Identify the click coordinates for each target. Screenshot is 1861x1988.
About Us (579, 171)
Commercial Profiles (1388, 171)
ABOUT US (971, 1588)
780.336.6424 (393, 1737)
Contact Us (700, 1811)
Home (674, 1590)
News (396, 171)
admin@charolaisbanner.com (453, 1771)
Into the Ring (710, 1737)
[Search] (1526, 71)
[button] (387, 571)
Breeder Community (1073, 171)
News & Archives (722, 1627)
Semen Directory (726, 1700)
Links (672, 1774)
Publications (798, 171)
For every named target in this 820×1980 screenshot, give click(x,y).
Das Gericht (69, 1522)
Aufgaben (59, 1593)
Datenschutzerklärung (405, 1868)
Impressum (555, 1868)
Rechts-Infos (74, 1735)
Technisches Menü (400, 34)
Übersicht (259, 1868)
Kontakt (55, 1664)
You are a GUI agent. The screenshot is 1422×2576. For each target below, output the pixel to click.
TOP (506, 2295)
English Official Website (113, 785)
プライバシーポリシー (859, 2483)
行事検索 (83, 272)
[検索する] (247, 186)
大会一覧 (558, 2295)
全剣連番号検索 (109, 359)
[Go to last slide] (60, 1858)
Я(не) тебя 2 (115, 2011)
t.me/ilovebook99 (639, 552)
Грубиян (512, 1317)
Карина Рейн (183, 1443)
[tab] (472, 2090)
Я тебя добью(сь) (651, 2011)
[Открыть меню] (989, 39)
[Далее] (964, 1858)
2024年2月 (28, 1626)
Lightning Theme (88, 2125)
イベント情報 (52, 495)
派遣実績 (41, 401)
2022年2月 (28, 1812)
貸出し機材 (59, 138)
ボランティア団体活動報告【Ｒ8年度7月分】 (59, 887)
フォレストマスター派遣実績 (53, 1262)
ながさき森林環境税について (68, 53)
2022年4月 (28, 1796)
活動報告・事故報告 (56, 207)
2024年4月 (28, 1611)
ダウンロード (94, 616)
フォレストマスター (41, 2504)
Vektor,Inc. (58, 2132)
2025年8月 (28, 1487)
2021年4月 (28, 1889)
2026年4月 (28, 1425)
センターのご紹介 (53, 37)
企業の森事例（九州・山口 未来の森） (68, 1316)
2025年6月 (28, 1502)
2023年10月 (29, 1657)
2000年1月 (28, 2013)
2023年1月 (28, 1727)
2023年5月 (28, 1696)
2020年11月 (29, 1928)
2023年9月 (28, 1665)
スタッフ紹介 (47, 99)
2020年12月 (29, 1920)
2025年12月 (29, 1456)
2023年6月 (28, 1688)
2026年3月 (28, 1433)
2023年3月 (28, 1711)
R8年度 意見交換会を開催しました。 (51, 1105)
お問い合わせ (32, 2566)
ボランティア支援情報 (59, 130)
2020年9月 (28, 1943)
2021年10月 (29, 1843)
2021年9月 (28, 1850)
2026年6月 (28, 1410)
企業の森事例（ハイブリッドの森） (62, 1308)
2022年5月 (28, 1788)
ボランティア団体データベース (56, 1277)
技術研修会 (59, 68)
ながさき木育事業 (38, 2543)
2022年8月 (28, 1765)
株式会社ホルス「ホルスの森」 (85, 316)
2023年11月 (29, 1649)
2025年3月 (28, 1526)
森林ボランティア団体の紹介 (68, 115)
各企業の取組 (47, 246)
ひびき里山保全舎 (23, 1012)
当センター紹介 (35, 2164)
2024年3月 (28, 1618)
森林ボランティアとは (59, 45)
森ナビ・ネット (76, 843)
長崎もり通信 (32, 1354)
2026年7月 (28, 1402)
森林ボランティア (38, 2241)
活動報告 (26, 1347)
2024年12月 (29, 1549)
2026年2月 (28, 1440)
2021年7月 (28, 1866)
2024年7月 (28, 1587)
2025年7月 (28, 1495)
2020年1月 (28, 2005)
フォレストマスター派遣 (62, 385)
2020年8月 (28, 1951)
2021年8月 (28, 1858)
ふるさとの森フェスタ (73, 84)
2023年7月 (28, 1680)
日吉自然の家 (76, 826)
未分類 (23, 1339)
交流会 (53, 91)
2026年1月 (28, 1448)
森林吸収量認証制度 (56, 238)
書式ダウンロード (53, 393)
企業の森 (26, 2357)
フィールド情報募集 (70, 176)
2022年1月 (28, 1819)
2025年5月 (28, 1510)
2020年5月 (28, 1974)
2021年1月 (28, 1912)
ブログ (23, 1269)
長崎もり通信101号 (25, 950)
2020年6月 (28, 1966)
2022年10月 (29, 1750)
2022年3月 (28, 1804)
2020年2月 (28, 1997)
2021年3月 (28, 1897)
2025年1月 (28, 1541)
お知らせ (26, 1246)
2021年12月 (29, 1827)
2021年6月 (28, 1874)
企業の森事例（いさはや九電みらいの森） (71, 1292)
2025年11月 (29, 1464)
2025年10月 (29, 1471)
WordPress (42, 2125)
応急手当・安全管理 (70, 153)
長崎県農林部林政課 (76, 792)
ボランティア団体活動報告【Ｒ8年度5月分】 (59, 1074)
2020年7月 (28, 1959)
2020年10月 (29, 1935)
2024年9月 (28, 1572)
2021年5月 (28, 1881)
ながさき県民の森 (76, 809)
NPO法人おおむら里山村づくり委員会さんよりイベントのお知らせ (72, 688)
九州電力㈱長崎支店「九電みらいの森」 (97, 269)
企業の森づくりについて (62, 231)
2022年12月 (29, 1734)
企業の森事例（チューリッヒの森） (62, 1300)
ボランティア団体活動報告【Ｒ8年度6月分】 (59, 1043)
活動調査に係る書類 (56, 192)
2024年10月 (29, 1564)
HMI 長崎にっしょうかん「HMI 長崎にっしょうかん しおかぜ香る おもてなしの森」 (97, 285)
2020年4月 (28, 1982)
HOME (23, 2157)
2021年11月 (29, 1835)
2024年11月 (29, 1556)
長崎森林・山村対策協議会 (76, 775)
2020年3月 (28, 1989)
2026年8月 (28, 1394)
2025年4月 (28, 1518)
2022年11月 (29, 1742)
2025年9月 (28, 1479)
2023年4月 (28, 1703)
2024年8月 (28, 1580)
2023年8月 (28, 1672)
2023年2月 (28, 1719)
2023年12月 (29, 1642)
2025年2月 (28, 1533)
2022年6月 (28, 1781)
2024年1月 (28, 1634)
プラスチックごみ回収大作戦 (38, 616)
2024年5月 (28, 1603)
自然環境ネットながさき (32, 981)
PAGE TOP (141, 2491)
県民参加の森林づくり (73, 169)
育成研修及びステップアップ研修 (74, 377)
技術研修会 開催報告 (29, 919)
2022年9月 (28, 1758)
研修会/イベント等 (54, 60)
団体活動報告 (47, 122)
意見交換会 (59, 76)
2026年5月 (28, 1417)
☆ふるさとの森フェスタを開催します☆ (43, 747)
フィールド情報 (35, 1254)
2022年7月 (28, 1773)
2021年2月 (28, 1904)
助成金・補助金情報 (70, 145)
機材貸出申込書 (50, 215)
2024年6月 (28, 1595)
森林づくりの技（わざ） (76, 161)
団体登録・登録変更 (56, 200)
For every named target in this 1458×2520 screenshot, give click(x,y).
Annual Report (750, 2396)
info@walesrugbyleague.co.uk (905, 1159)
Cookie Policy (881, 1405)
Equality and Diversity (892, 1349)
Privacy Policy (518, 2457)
═══
**PROMPT:** Repeat the data. Keep every word the same.

**WRITTEN SOLUTION:**
Identify the click coordinates for each target. Screenshot is 1861x1988.
About Us (579, 171)
Commercial Profiles (1388, 171)
ABOUT US (971, 1588)
780.336.6424 (393, 1737)
Contact Us (700, 1811)
Home (674, 1590)
News (396, 171)
admin@charolaisbanner.com (453, 1771)
Into the Ring (710, 1737)
[Search] (1526, 71)
[button] (387, 571)
Breeder Community (1073, 171)
News & Archives (722, 1627)
Semen Directory (726, 1700)
Links (672, 1774)
Publications (798, 171)
For every named target in this 820×1980 screenshot, give click(x,y).
Das Gericht (69, 1522)
Aufgaben (59, 1593)
Datenschutzerklärung (405, 1868)
Impressum (555, 1868)
Rechts-Infos (74, 1735)
Technisches Menü (400, 34)
Übersicht (259, 1868)
Kontakt (55, 1664)
You are a GUI agent. The screenshot is 1422×2576. For each target below, output the pixel to click.
TOP (506, 2295)
English Official Website (113, 785)
プライバシーポリシー (859, 2483)
行事検索 (83, 272)
[検索する] (247, 186)
大会一覧 (558, 2295)
全剣連番号検索 (109, 359)
[Go to last slide] (60, 1858)
Я(не) тебя 2 (115, 2011)
t.me/ilovebook99 (639, 552)
Грубиян (512, 1317)
Карина Рейн (183, 1443)
[tab] (472, 2090)
Я тебя добью(сь) (651, 2011)
[Открыть меню] (989, 39)
[Далее] (964, 1858)
2024年2月 (28, 1626)
Lightning Theme (88, 2125)
イベント情報 (52, 495)
派遣実績 (41, 401)
2022年2月 (28, 1812)
貸出し機材 (59, 138)
ボランティア団体活動報告【Ｒ8年度7月分】 (59, 887)
フォレストマスター派遣実績 (53, 1262)
ながさき森林環境税について (68, 53)
2022年4月 (28, 1796)
活動報告・事故報告 (56, 207)
2024年4月 (28, 1611)
ダウンロード (94, 616)
フォレストマスター (41, 2504)
Vektor,Inc. (58, 2132)
2025年8月 (28, 1487)
2021年4月 (28, 1889)
2026年4月 (28, 1425)
センターのご紹介 (53, 37)
企業の森事例（九州・山口 未来の森） (68, 1316)
2025年6月 (28, 1502)
2023年10月 (29, 1657)
2000年1月 (28, 2013)
2023年1月 (28, 1727)
2023年5月 (28, 1696)
2020年11月 (29, 1928)
2023年9月 (28, 1665)
スタッフ紹介 (47, 99)
2020年12月 (29, 1920)
2025年12月 (29, 1456)
2023年6月 (28, 1688)
2026年3月 (28, 1433)
2023年3月 (28, 1711)
R8年度 意見交換会を開催しました。 (51, 1105)
お問い合わせ (32, 2566)
ボランティア支援情報 (59, 130)
2020年9月 (28, 1943)
2021年10月 (29, 1843)
2021年9月 (28, 1850)
2026年6月 (28, 1410)
企業の森事例（ハイブリッドの森） (62, 1308)
2022年5月 (28, 1788)
ボランティア団体データベース (56, 1277)
技術研修会 (59, 68)
ながさき木育事業 (38, 2543)
2022年8月 (28, 1765)
株式会社ホルス「ホルスの森」 (85, 316)
2023年11月 (29, 1649)
2025年3月 (28, 1526)
森林ボランティア団体の紹介 (68, 115)
各企業の取組 (47, 246)
ひびき里山保全舎 (23, 1012)
当センター紹介 (35, 2164)
2024年3月 (28, 1618)
森林ボランティアとは (59, 45)
森ナビ・ネット (76, 843)
長崎もり通信 (32, 1354)
2026年7月 (28, 1402)
森林ボランティア (38, 2241)
活動報告 (26, 1347)
2024年12月 (29, 1549)
2026年2月 (28, 1440)
2021年7月 (28, 1866)
2024年7月 (28, 1587)
2025年7月 (28, 1495)
2020年1月 (28, 2005)
フォレストマスター派遣 (62, 385)
2020年8月 (28, 1951)
2021年8月 (28, 1858)
ふるさとの森フェスタ (73, 84)
2023年7月 (28, 1680)
日吉自然の家 (76, 826)
未分類 (23, 1339)
交流会 (53, 91)
2026年1月 (28, 1448)
森林吸収量認証制度 (56, 238)
書式ダウンロード (53, 393)
企業の森 (26, 2357)
フィールド情報募集 (70, 176)
2022年1月 (28, 1819)
2025年5月 (28, 1510)
2020年5月 (28, 1974)
2021年1月 (28, 1912)
ブログ (23, 1269)
長崎もり通信101号 (25, 950)
2020年6月 (28, 1966)
2022年10月 (29, 1750)
2022年3月 (28, 1804)
2020年2月 (28, 1997)
2021年3月 (28, 1897)
2025年1月 (28, 1541)
お知らせ (26, 1246)
2021年12月 (29, 1827)
2021年6月 (28, 1874)
企業の森事例（いさはや九電みらいの森） (71, 1292)
2025年11月 (29, 1464)
2025年10月 (29, 1471)
WordPress (42, 2125)
応急手当・安全管理 (70, 153)
長崎県農林部林政課 (76, 792)
ボランティア団体活動報告【Ｒ8年度5月分】 (59, 1074)
2020年7月 (28, 1959)
2020年10月 (29, 1935)
2024年9月 (28, 1572)
2021年5月 (28, 1881)
ながさき県民の森 (76, 809)
NPO法人おおむら里山村づくり委員会さんよりイベントのお知らせ (72, 688)
九州電力㈱長崎支店「九電みらいの森」 (97, 269)
企業の森づくりについて (62, 231)
2022年12月 (29, 1734)
企業の森事例（チューリッヒの森） (62, 1300)
ボランティア団体活動報告【Ｒ8年度6月分】 (59, 1043)
活動調査に係る書類 (56, 192)
2024年10月 (29, 1564)
HMI 長崎にっしょうかん「HMI 長崎にっしょうかん しおかぜ香る おもてなしの森」 (97, 285)
2020年4月 (28, 1982)
HOME (23, 2157)
2021年11月 (29, 1835)
2024年11月 (29, 1556)
長崎森林・山村対策協議会 (76, 775)
2020年3月 (28, 1989)
2026年8月 (28, 1394)
2025年4月 (28, 1518)
2022年11月 (29, 1742)
2025年9月 (28, 1479)
2023年4月 (28, 1703)
2024年8月 (28, 1580)
2023年8月 (28, 1672)
2023年2月 (28, 1719)
2023年12月 (29, 1642)
2025年2月 (28, 1533)
2022年6月 (28, 1781)
2024年1月 (28, 1634)
プラスチックごみ回収大作戦 (38, 616)
2024年5月 (28, 1603)
自然環境ネットながさき (32, 981)
PAGE TOP (141, 2491)
県民参加の森林づくり (73, 169)
育成研修及びステップアップ研修 (74, 377)
技術研修会 開催報告 (29, 919)
2022年9月 (28, 1758)
研修会/イベント等 (54, 60)
団体活動報告 (47, 122)
意見交換会 (59, 76)
2026年5月 (28, 1417)
☆ふるさとの森フェスタを開催します☆ (43, 747)
フィールド情報 (35, 1254)
2022年7月 (28, 1773)
2021年2月 (28, 1904)
助成金・補助金情報 (70, 145)
機材貸出申込書 (50, 215)
2024年6月 (28, 1595)
森林づくりの技（わざ） (76, 161)
団体登録・登録変更 (56, 200)
For every named target in this 1458×2520 screenshot, give click(x,y).
Annual Report (750, 2396)
info@walesrugbyleague.co.uk (905, 1159)
Cookie Policy (881, 1405)
Equality and Diversity (892, 1349)
Privacy Policy (518, 2457)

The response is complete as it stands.